[[ Material for the task, beginning ]]

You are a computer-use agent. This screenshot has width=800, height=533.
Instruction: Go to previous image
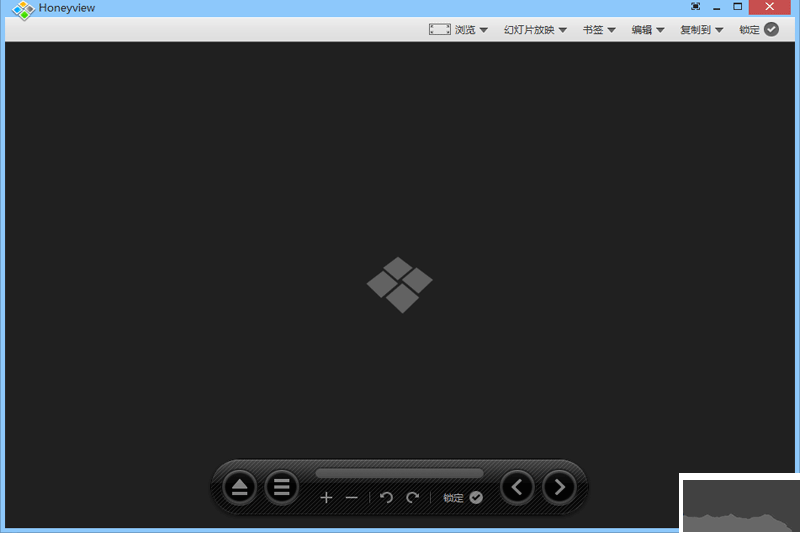517,488
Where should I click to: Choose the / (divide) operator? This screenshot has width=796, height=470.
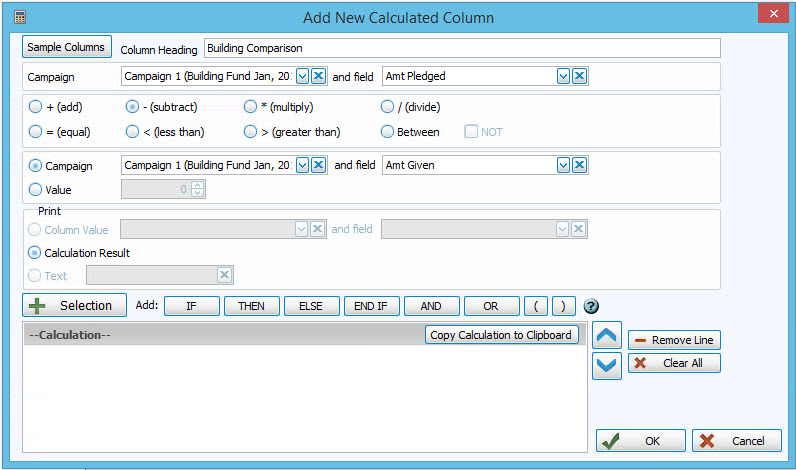coord(388,107)
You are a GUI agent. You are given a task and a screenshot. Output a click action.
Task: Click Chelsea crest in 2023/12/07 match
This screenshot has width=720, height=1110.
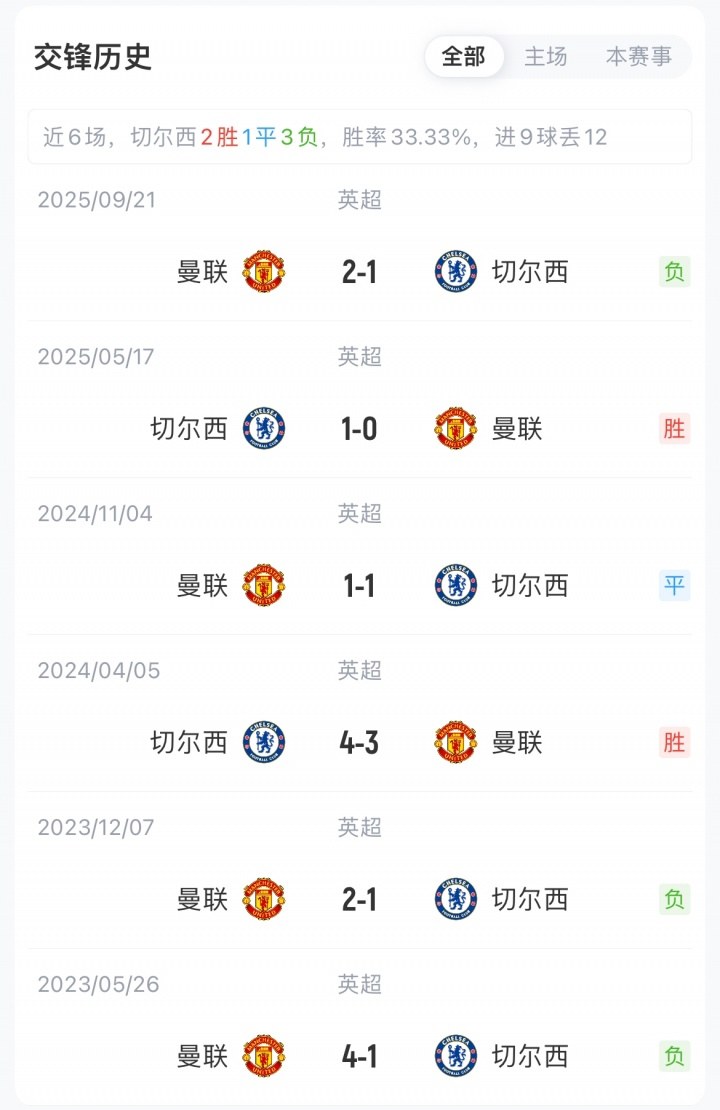[456, 899]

[[ Material for the task, end ]]

Pictures excluded, print only the lines from the one with "Task: Click Chelsea crest in 2023/12/07 match" through the end of the entries above, exactly as written.

**Reply to the task:**
Task: Click Chelsea crest in 2023/12/07 match
This screenshot has width=720, height=1110.
[456, 899]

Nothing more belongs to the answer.